O
sociólogo Peter Berger escreveu um livrinho divertido e inteligente
que eu gostava de ler com meus alunos quando era professor da
Unicamp: Introdução à sociologia. Um dos seus capítulos
tem um título esquisito: “Como trapacear e se manter ético ao
mesmo tempo”. Disse “esquisito” porque é conhecimento comum
que “trapaça” e “ética” não fazem acordos. Mas o momento
atual da política brasileira está demonstrando que esse não é o
caso. Ao contrário, que é de suma importância juntar ética e
trapaça quando as coisas relativas ao dinheiro e ao poder estão em
jogo. Para esclarecer esse assunto enigmático, vou contar uma
pequena estória: Havia numa cidade dos Estados Unidos uma igreja
batista. Os batistas, como se sabe, são um ramo do cristianismo
muito rigoroso nos seus princípios éticos. Havia na mesma cidade
uma fábrica de cerveja que, para a igreja batista, era a vanguarda
de Satanás. O pastor, representante de Deus, não poupava a fábrica
de cerveja nas suas pregações.
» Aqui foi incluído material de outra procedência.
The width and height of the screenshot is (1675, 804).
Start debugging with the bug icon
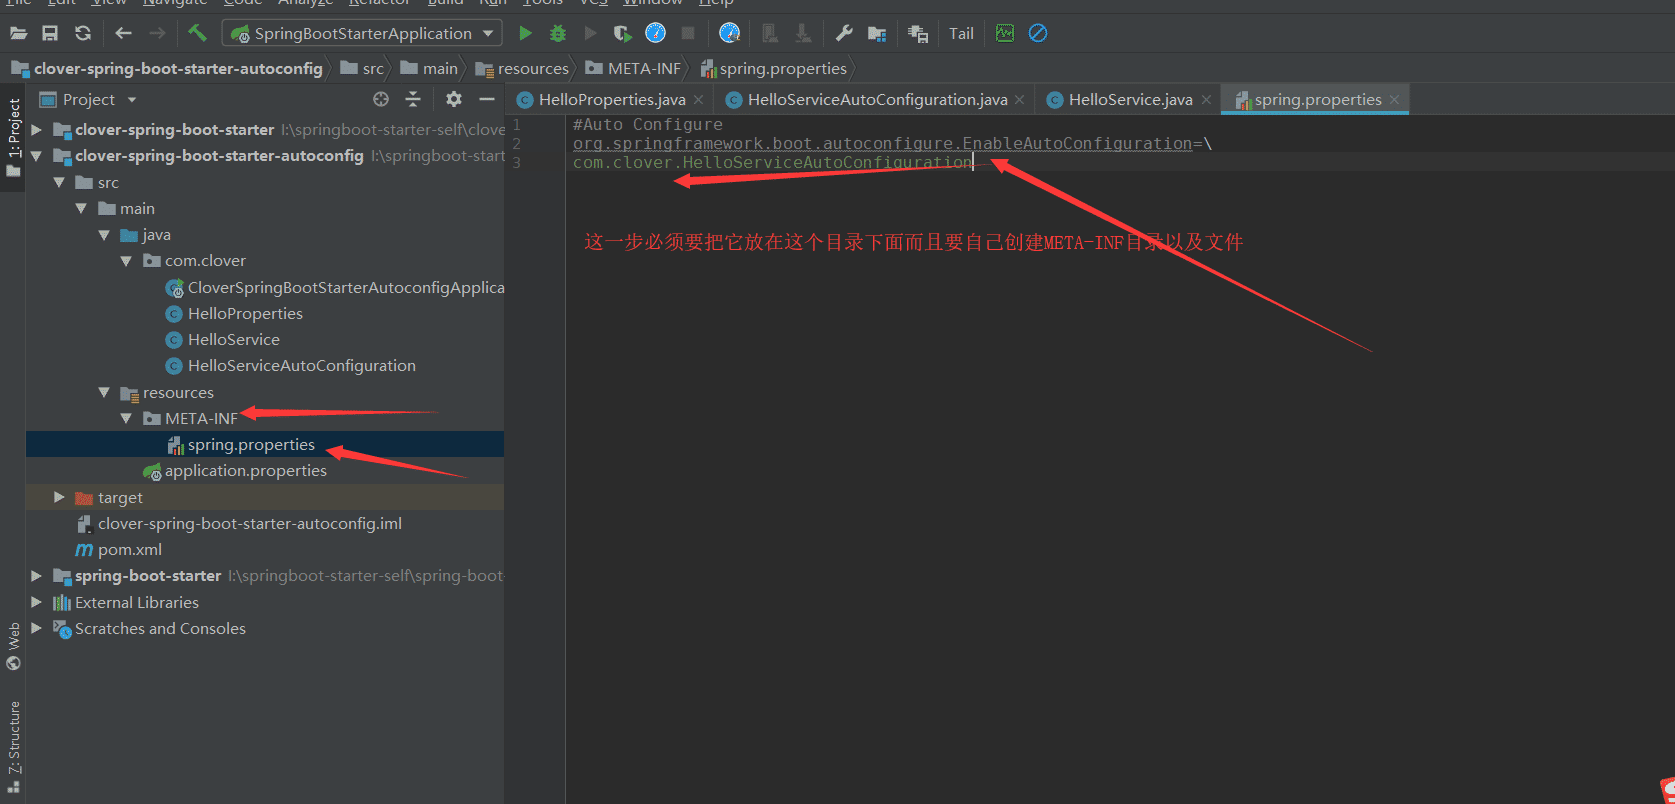point(558,34)
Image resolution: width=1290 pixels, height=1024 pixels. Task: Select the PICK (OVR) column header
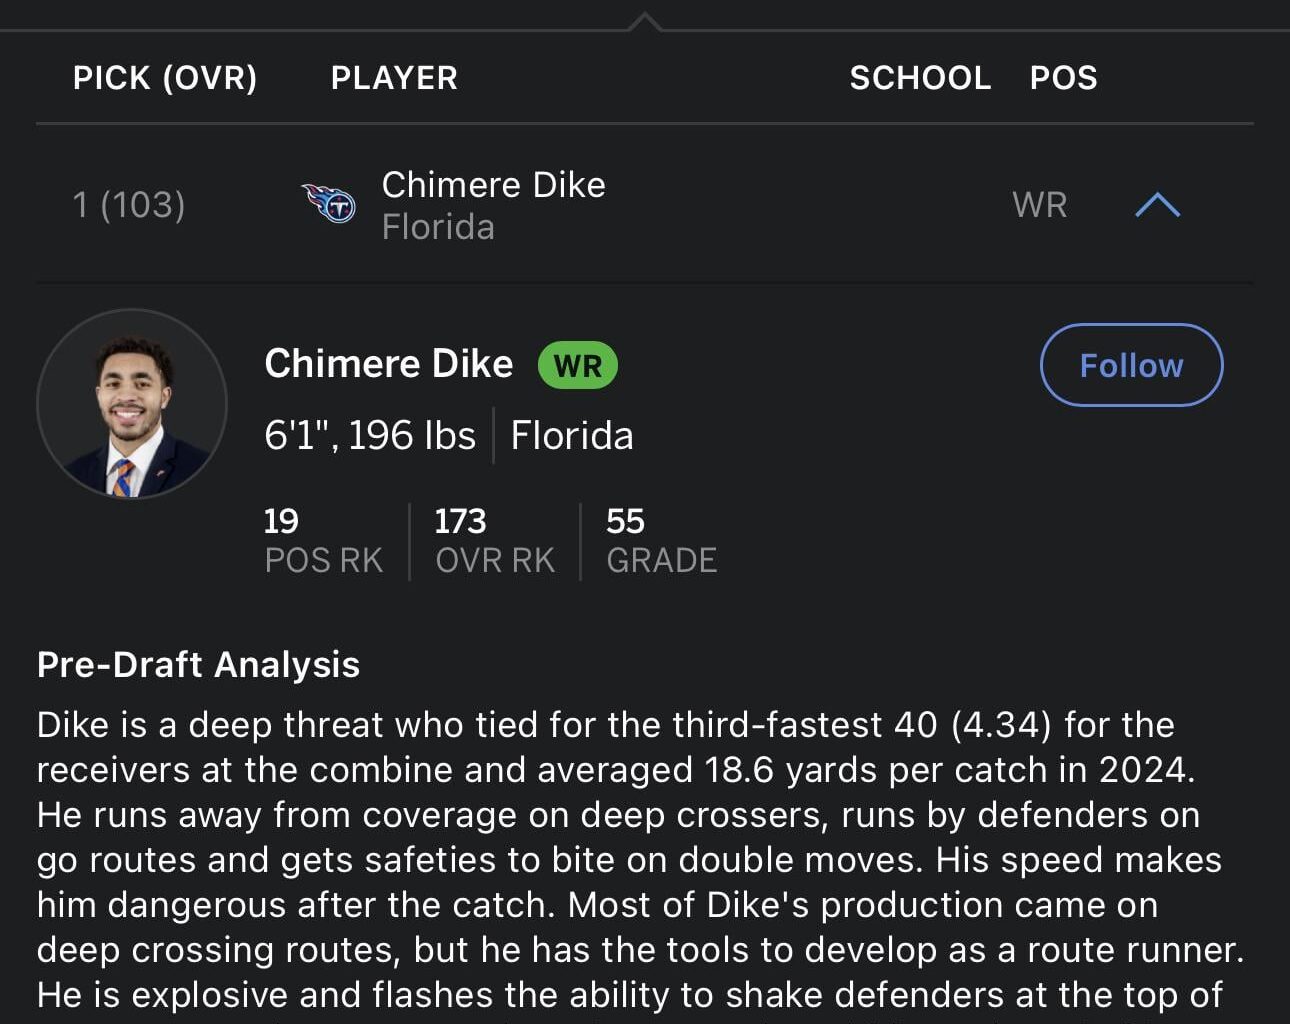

Aconteceu, entretanto, que, por
razões pouco esclarecidas, a fábrica de cerveja fez uma doação de
500.000 dólares para a igreja batista. Os membros da igreja foram
unânimes em denunciar aquela quantia como dinheiro do Diabo que não
poderia ser aceito. Passada a exaltação dos primeiros dias,
acalmados os ânimos, os mais ponderados começaram a analisar os
benefícios que aquele dinheiro poderia trazer. Uma pintura nova para
a igreja, um órgão de tubos, jardins mais bonitos, um salão social
para festas. Reuniram-se então os membros da igreja em assembleia e
depois de muita discussão registrou-se a seguinte decisão no livro
de atas: “A Igreja Batista Betel resolve aceitar a oferta de
500.000 dólares feita pela cervejaria na firme convicção de que o
Diabo ficará furioso quando souber que o seu dinheiro vai ser usado
para a glória de Deus”. Quando a ideologia é nobre qualquer meio
é permissível. Se esse acordo entre “ética” e “trapaça”
valeu para a igreja, por que não valerá para os partidos políticos?